Strangely Consistent

Theory, practice, and languages, braided together

A sudden insight

Sometimes things seem to click and fall into place inside my brain. Previously unrelated concepts turn out to be have commonalities after all.

For example, I said yesterday on #perl6 that I'd realized, teaching Perl 5, that taking away wantarray was only a logical next step after taking away sigil variance. Moritz was way ahead of me, though: he had blogged about exactly this a year ago.

But a much deeper insight hit me on the Sunday, when jnthn++ was talking, and explaining how Captures and Signatures form two sides of a function call binding:

 caller                     callee

Capture <---> binder <---> Signature

and then showing a slide that looked like this:

my ($some, $random, $things) := some-function();

The point of the slide is that Signatures aren't just used in function declarations; they're used in the above case as well.
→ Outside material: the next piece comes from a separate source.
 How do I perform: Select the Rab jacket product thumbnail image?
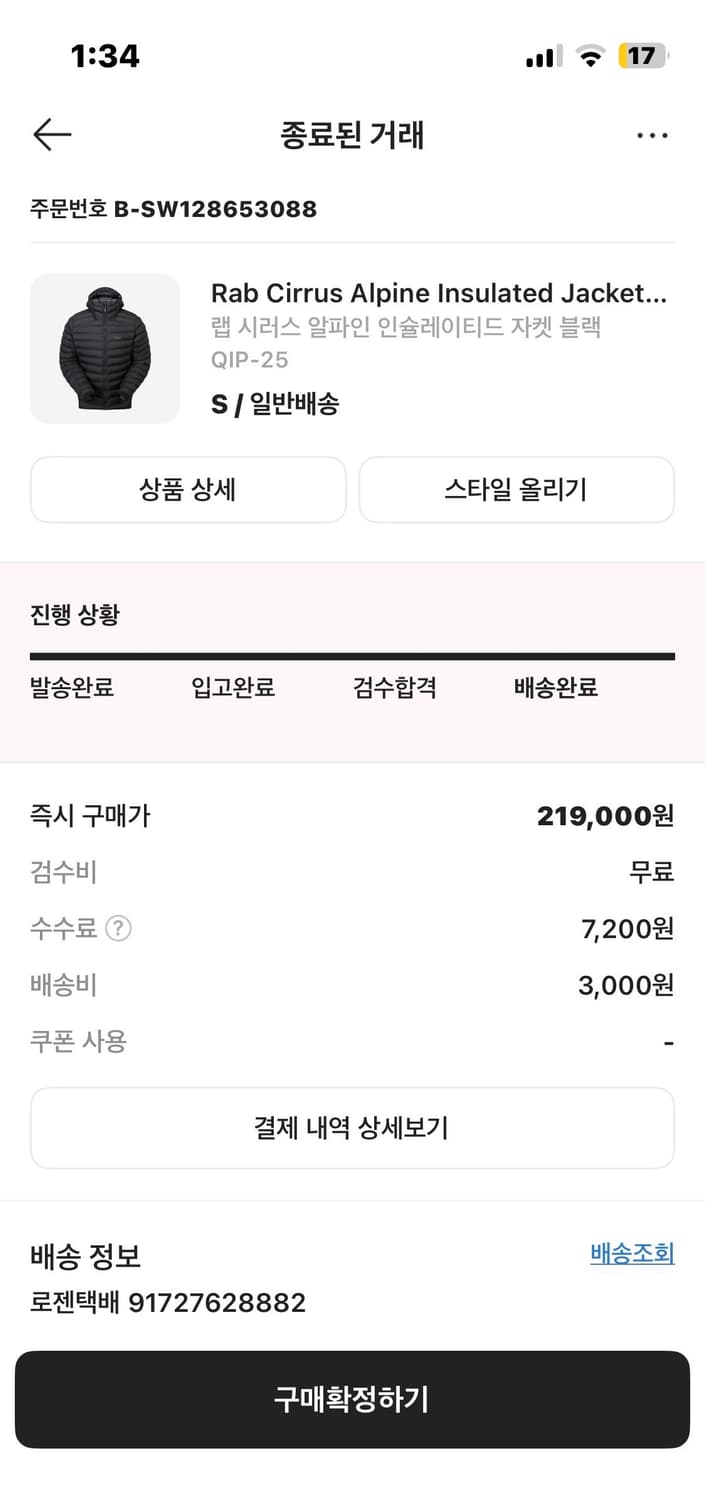click(x=104, y=348)
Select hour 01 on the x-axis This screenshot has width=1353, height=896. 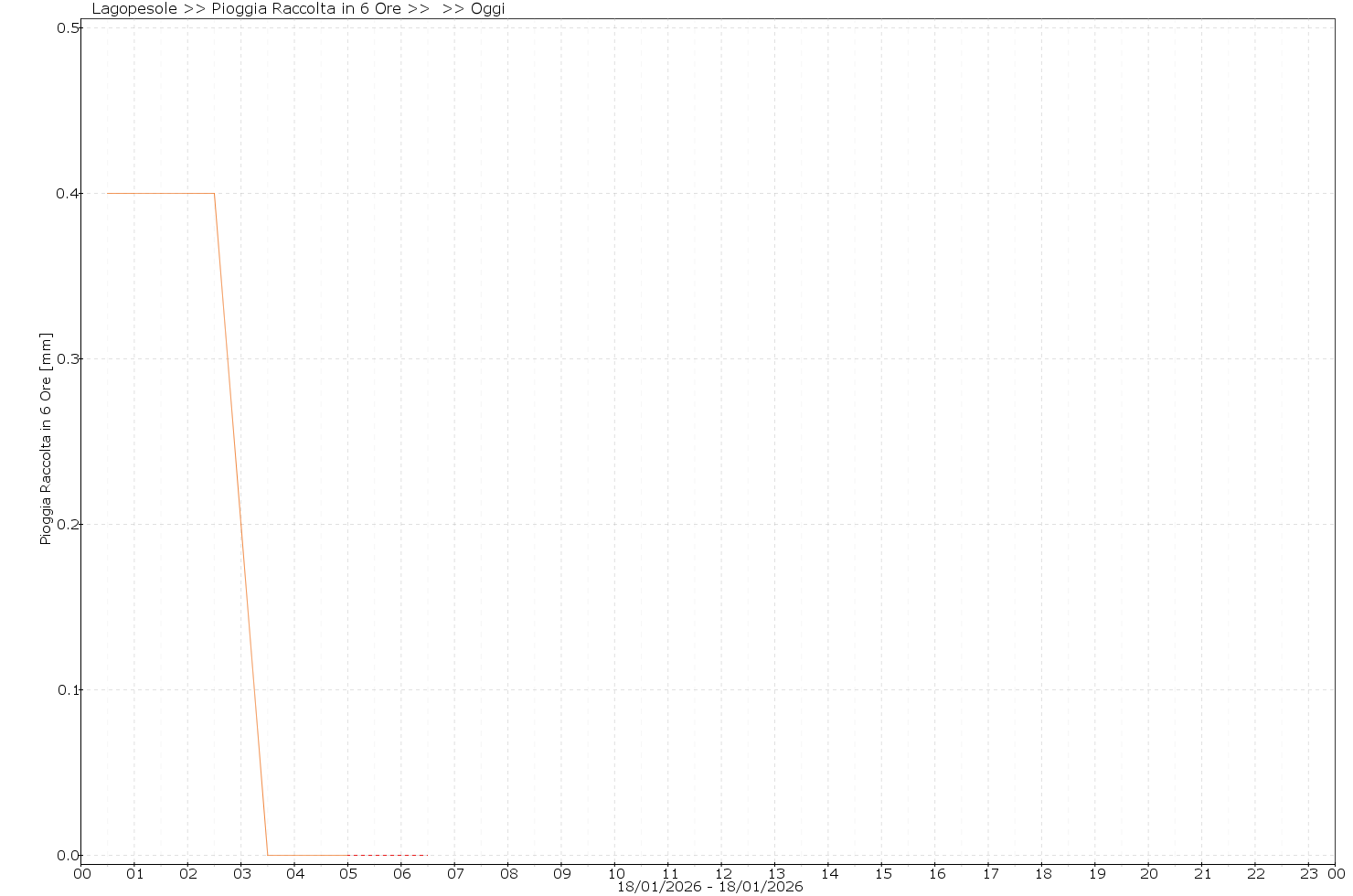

I've always thought that this was a random, fortuitous bonus use of it...

...but then Liz turned to me and whispered "that's because return is just another function call". And right then and there, I went through some sort of mini-enlightenment. How beautiful!

Later, Liz divulged that this was the kind of insight that came naturally when one had programmed in continuation-passing style for a while. It'd be interesting to learn whether CPS is the reason for Signatures being used in bindings like this in Perl 6. For some reason, my guess is no.

Anyway, Perl 6 surprising me with its consistency is only appropriate, given the name of this blog.